Well, us EU citizens, anyway.
Thom Holwerda,
I’m not so sure. The things the EU wants apple to change have become the core of apple’s business model. All of the engineering serves this purpose. Controlling the market with anticompetitve restrictions has made them trillions…As I see it the EU’s goal of breaking up apple restrictions is completely at odds with apple’s DNA.
It really makes me wonder how this is all going to go down.
Yeah, here in the US we are always being screwed over by corporations. But then again it seems like large blocks of voters are in favor of advancing the corporate power agenda anyways. It’s hard to understand why people vote against their own interests :-/
> It’s hard to understand why people vote against their own interests :-/
Actually not that hard.
Those with agendas know how to distract voters with shiny baubles.
Distracted voters then miss the deeper parts of the agendas that will affect them — often much later.
ponk,
I know you’re right, but it’s so disappointing that this kind of manipulation works. This is how fascism arises from democracy 🙁
It’s an appropriate time to invoke Godwin’s law.
> In particular, Apple shall not restrict business users, directly or indirectly, to make use of any interoperability solution in their existing apps
Apple discontinues all the apps and releases new apps that do the same thing.
> For future functionalities of or updates to the AirDrop feature, Apple shall make them available to third parties no later than at the time they are made available to any Apple connected physical device.
Apple discontinues AirDrop and re-releases it under new name – “see? it’s a completely different feature!”
Or they will only implement it – within the EU.
This is how i see it play out. Apple is going to Apple for as long as they can. They have the bank to lawyer up for years to come.
We saw Apple’s practices of blocking during covid when they forced UK and other governments to use their services to access the Bluetooth functionality fully.
It delayed UK track and trace by months, and caused lives to be lost as a result.
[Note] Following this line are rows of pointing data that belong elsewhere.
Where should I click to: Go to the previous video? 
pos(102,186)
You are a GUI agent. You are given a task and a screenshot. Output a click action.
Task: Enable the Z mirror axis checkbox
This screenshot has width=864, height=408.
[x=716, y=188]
What UK was left with was a sub-standard system that didn’t produce they information that would have helped stop the pandemic spreading further.
The UK/EU have the issue that to many high level decision makers are Apple phone users. And don’t want the knock-on of limiting the company.
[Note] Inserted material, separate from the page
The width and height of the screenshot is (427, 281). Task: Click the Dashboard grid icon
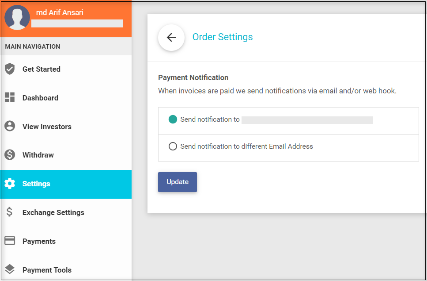10,98
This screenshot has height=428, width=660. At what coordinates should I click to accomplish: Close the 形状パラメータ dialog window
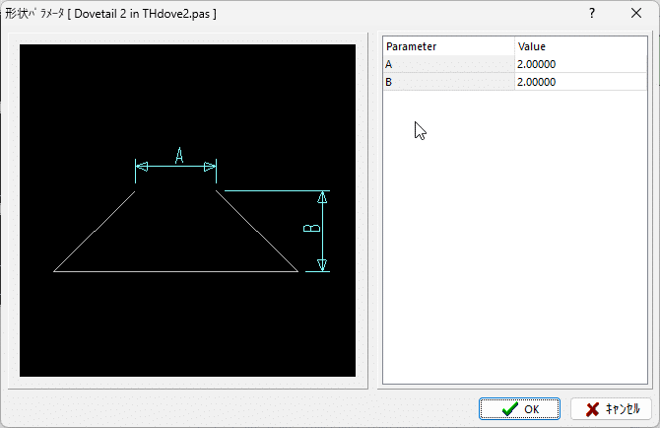coord(635,14)
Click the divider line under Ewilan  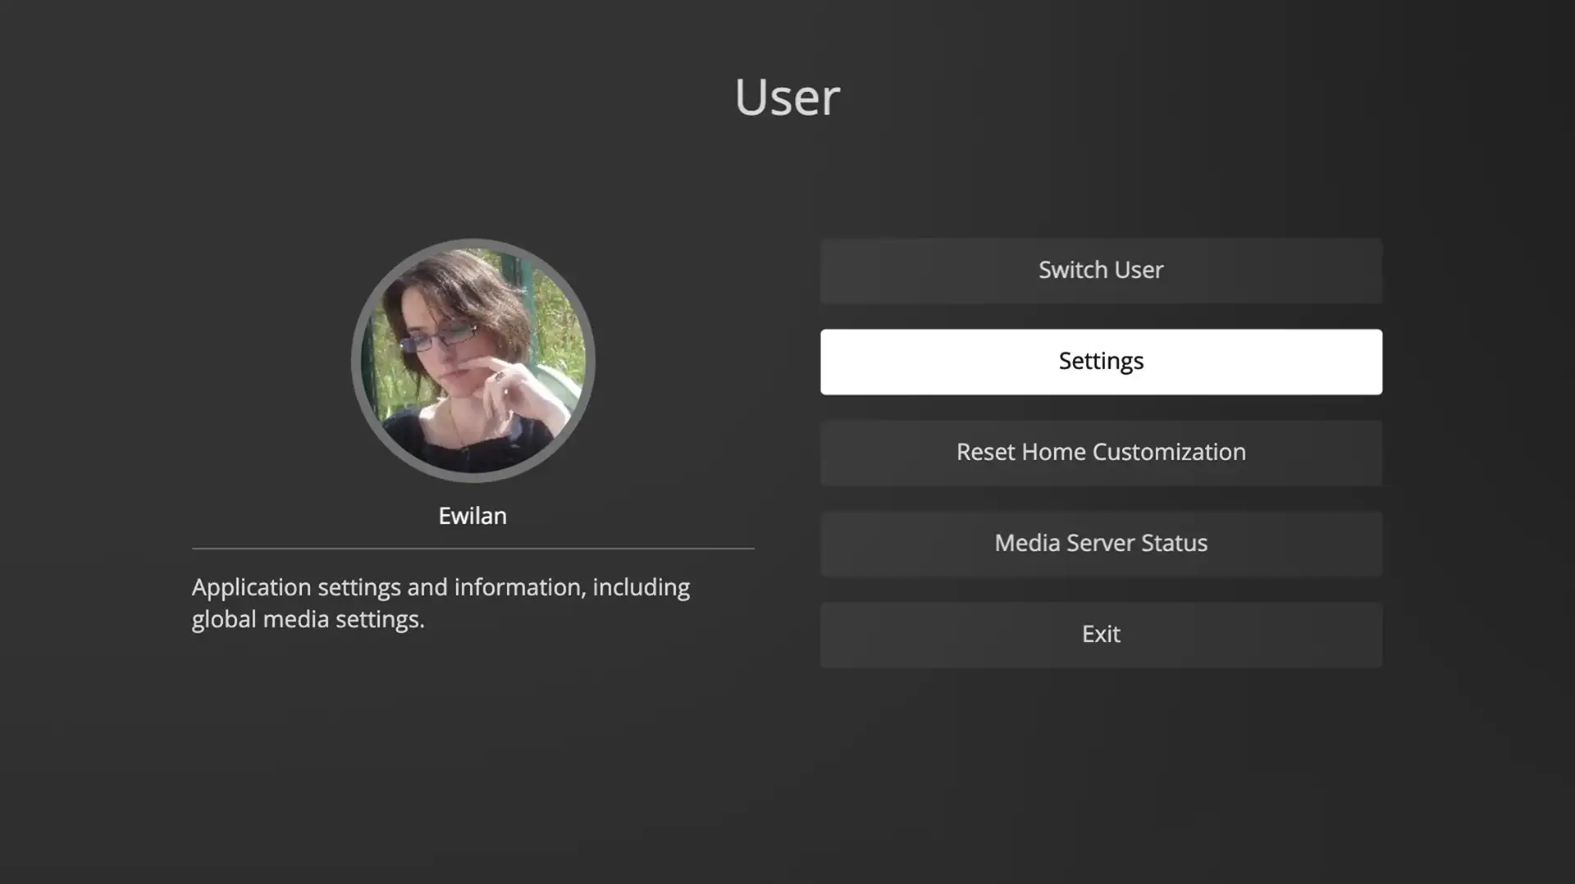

The only way to make apple change is practices is via the bank. Block sale of new devices until they are compliant. The EU is a sufficiently large market that Apple would almost certainly produce what they said was impossible within a couple of weeks.
Adurbe,
NFC has been blocked too, not to mention apps have often been blocked for competing with apple. They’ve gone so far as to ban newspapers that don’t charge news subscriptions through apple. And then there are all the hardware restrictions that block owners from repairing their phones even with authentic donor parts. Apple leverages consumer restrictions at every level to maximize profits at the expense of consumers and competition while never having to compete on merit in a free market.
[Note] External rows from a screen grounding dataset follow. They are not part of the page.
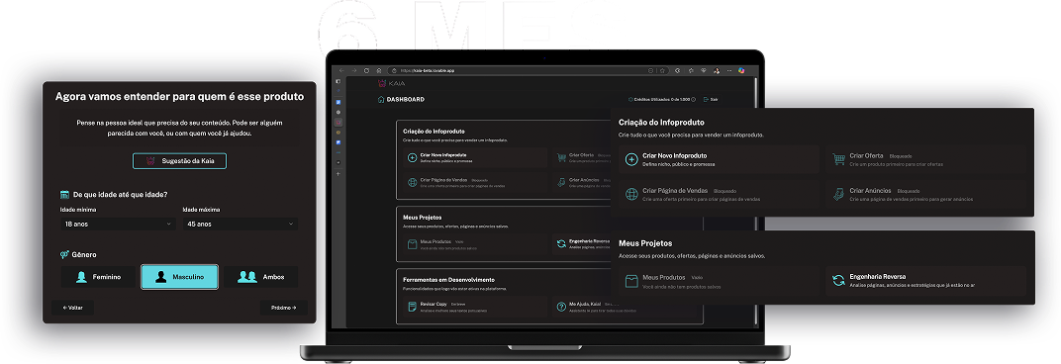Click the Sair logout link
1061x364 pixels.
(711, 100)
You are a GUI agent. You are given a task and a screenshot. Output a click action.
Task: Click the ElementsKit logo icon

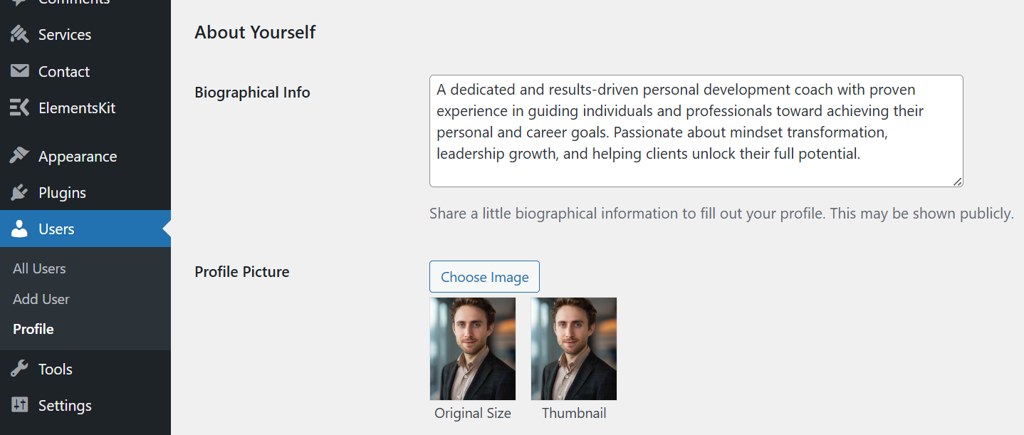coord(19,108)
Governmental response has been dreadfully lacking for decades, including in the EU, but at least it’s better late then never and I’m glad to see europe finally tackling these issues in more recent years. Other countries need to step it up too…not that I have much confidence they will – there’s so much corruption. Companies can just drag things out until they get favorable conditions in the political cycle. Just look at the how our corporate executives including Tim Apple are flocking to maralago to curry favor.
https://www.cbsnews.com/news/trump-tech-ceos-meta-amazon-donate-millions-inauguration/
Incidentally I worry whether this could happen in the EU, although I’m not that familiar with European politics. Besides I’m not sure if they would cave for an american company?
But american voters have been successfully duped again. The number one issue was people struggling economically, which makes sense but they’ve elected one of the most corrupt politicians of our time who’s primary agenda is going to be another massive transfer of wealth from lower and middle classes to the elites. It’s mass stupidity, ugh.
I expected to read news about sideloading, I am dissapoint.